◆ Page extract ◆
🤖 AI Summary
This work addresses the limitations of existing personalization methods for large language models, which rely on point estimates to infer user preferences under sparse data, often yielding inaccurate and unreliable weights. To overcome this, the authors propose the Variational Reward Factorization (VRF) framework, which introduces uncertainty-aware modeling into reward decomposition for the first time. VRF employs a variational encoder to represent user preferences as probability distributions in a shared latent space and leverages Wasserstein distance to align these distributions with probabilistic preference basis functions, thereby yielding robust weighting. Additionally, a variance-decay loss is designed to suppress the influence of high-uncertainty estimates. Experiments demonstrate that VRF significantly outperforms current approaches across three benchmarks, exhibiting strong performance for both seen and unseen users, in few-shot settings, and under varying uncertainty conditions, while also enhancing downstream alignment effectiveness.

◆ Work to be completed ◆
Check each statement against the AI summary of the Variational Reward Factorization work. Answer yes or no for each, quoting the words that decide it: 1. VRF models user preferences as probability distributions. 2. VRF was tested on five benchmarks. 3. The variance-decay loss is meant to increase the influence of high-uncertainty estimates.

◆ Data section ◆
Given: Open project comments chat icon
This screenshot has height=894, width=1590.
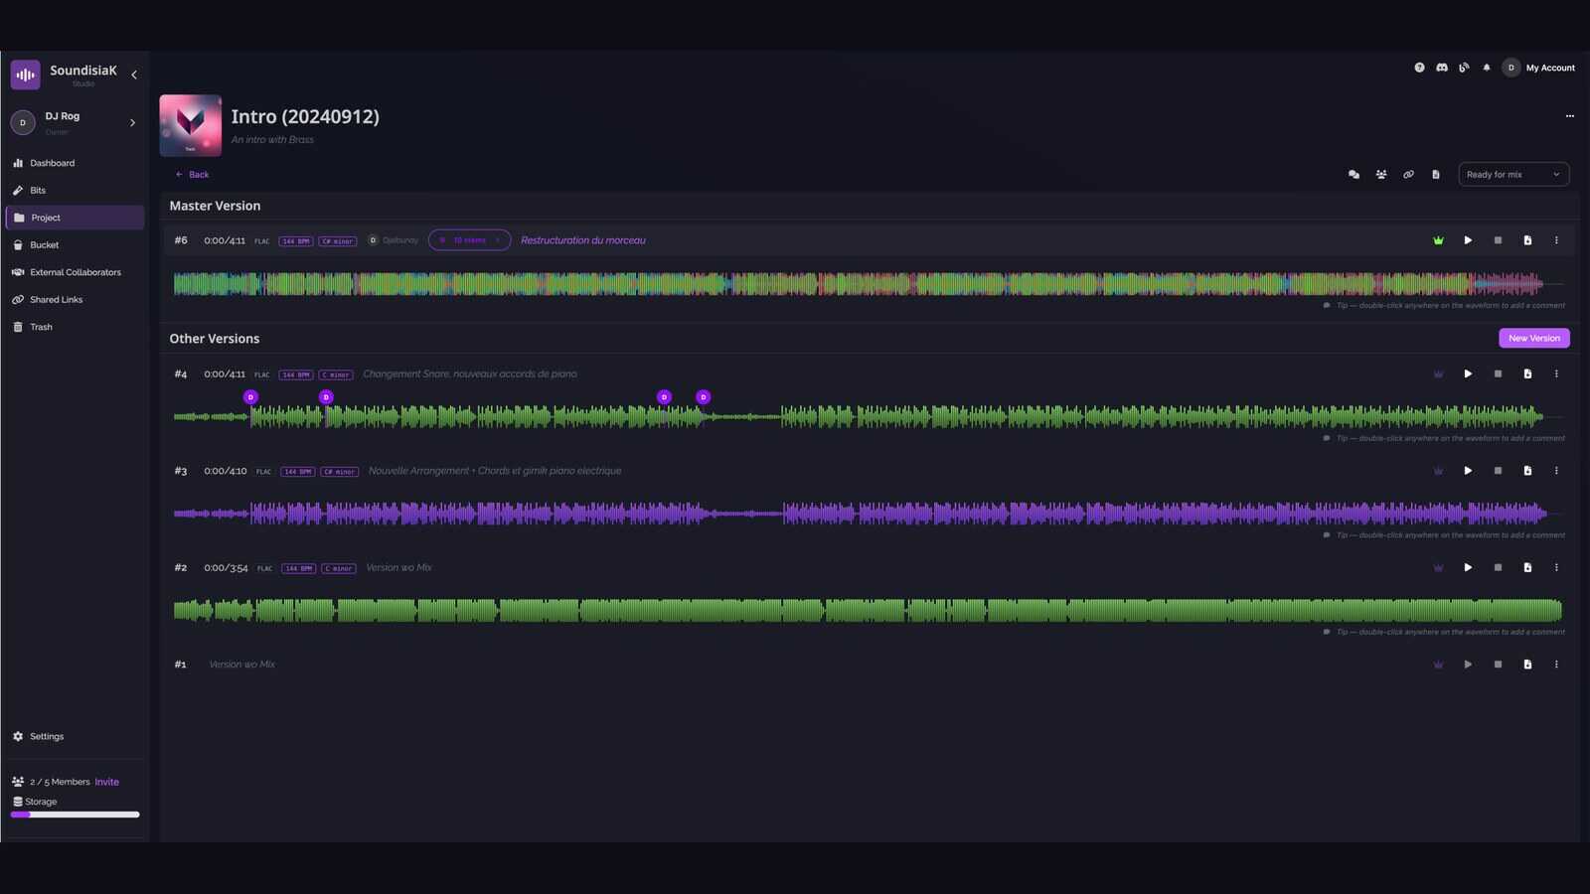Looking at the screenshot, I should [x=1353, y=175].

◆ Task response ◆
1. Yes: "represent user preferences as probability distributions in a shared latent space"
2. No: "across three benchmarks"
3. No: "suppress the influence of high-uncertainty estimates"